When people say “go to your happy place,” where does your mind go? Many of us will no doubt picture a beach. Warm soft sand, clear blue water, cocktail in hand, novel in lap. It’s the perfect visual antidote to our busy working lives, to the frequently gloomy winter weather and, dare I say, endless Brexit chat. It evokes a sense of tranquility and calm, pleasure both genteel and hedonistic, of colour and warmth, and for us Brits, has always seemed to be the top dog of holidays. From Victorian piers in Brighton to all-inclusive hen dos in Benidorm, we are a proud nation of bucket and spaders.

But there has been a shift recently; a move away from the sand and towards a different style of holiday. The adventure travel market is firmly on the rise and has grown at an incredible rate in the last few years, with walking and cycling holidays seeing a particular surge. It’s something we’re delighted about!

I suppose the prevalence of Instagram and our newly found compulsion to capture more and more breathtaking and original photos may have something to do with it, as well as the fact that our increasingly sedentary working lives may be nudging us gently towards a more active style of relaxation. Millennials are, by all accounts, leading from the front with a demand for a more dynamic and diverse style of holiday with 86% of those contacted in a recent study stating that ‘experiencing a new culture’ was their top priority. Lying prostrate for a week just doesn’t appeal anymore, nor does being one of many on a generic stretch of sand. Millennials want authenticity and originality. They don’t want to be tourists. They want a unique experience.

But it’s not just millennials who crave adventure. Most of our guests, certainly on private journeys, are empty-nesters; that is, kids have left home and they’ve got time on their hands. I chatted to Tina Over, who along with her husband Paul has travelled with The Slow Cyclist twice over the past couple of years, about what draws her away from the beach and into the saddle.

“To be honest, I have never really liked beach holidays,” she said. “I find it hard to sit still! I like to relax but need to combine it with something else like exercise or exploration. There is so much more to be had from a holiday than sea and sand.”

We talked about her recent cycling holidays to Romania and Rwanda and what she gained from her experiences.

“The chance to see a country from a completely different side is a unique privilege. From the time spent with the locals, to the wonderful food, the history and the culture…for me it’s the perfect break and I can’t wait to do another one.”

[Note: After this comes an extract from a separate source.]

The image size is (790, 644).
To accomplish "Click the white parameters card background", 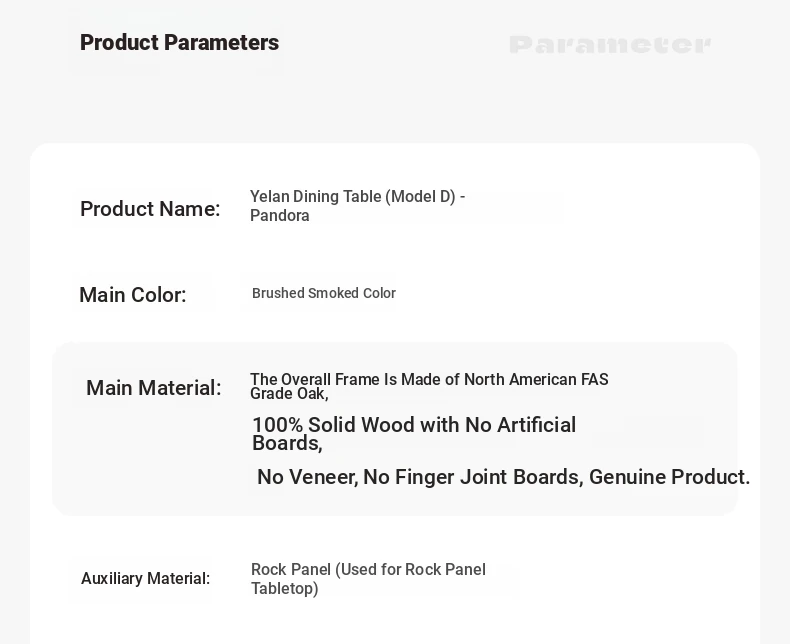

‘Adventure’ doesn’t have to mean danger and adrenaline, bungee jumping or white water rafting. The definition is in fact ‘an exciting or unusual experience’, which I think perfectly encapsulates a Slow Cyclist journey. The speed you go has no relation to the quality of the experience. It is the sense of moving that’s important, the opening of your eyes to new places, different cultures, interesting people.

However much we love a beach, isn’t there always that moment, book in one hand, drink in the other, the view of the sea and sky, when your feet start to get a bit itchy? You begin to feel the pull of what lies behind you, not in front. Our natural inclination to wander, to observe and to document is finally leading us to have far richer experiences in places as remote as Transylvania or Zagori. We are never going to give up on beach holidays, however exciting the road less travelled may be. But if we start to think of them as one option of many, I suppose we may just find our happy place.